Les opinions sur cette loi restent profondément divisées. Les opposants la qualifient d’« idéologique », affirmant qu’elle a dégradé les conditions d’exercice et accru la vulnérabilité des personnes prostituées. En revanche, les abolitionnistes estiment que cette législation a envoyé un message fort, qualifiant la prostitution de violence envers les femmes. Ils appellent à une « application pleine et entière » de la loi, jugée insuffisante par les acteurs de terrain.

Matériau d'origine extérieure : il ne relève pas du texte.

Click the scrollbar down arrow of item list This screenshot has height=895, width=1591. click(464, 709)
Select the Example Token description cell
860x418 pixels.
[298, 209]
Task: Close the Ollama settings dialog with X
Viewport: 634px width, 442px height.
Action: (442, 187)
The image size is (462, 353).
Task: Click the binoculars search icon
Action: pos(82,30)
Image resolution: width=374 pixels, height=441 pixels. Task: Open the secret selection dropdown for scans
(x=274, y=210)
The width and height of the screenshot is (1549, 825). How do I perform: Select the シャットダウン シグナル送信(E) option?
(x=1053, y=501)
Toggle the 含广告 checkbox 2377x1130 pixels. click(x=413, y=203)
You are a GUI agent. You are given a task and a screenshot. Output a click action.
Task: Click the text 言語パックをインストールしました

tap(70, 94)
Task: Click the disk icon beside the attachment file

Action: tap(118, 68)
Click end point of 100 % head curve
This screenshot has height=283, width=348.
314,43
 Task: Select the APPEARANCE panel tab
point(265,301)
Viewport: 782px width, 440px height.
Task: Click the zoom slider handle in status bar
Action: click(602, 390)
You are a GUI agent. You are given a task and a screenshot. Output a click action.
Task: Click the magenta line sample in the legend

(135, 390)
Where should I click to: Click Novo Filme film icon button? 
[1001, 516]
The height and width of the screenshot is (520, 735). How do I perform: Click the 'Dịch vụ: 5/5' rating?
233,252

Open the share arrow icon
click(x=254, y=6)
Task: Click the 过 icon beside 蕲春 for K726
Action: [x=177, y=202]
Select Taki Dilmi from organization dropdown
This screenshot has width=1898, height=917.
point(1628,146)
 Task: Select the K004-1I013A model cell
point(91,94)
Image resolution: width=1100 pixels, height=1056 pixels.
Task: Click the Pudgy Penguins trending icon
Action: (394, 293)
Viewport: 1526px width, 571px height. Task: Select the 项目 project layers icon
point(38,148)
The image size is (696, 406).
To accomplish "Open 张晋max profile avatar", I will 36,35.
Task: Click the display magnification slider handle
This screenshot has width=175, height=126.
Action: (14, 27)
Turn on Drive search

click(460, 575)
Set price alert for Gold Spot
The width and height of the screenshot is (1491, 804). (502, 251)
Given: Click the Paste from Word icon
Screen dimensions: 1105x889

Le Mouvement du nid, une association qui accompagne chaque année environ 1 600 personnes prostituées, souligne que la loi de 2016 représente une avancée majeure dans la reconnaissance de la violence subie par ces individus. Hema Sibi, porte-parole de l’association, indique que les dispositions de la loi « sont encore trop faiblement appliquées ». Depuis 2017, seulement 2 547 personnes ont bénéficié des parcours de sortie, et la pénalisation des clients n’est pas uniformément appliquée, avec plus de 50 % des condamnations se concentrant à Paris.
Cette situation met en lumière les défis persistants liés à la mise en œuvre de la législation, alors que la question de la prostitution continue de diviser l’opinion publique et les acteurs politiques en France.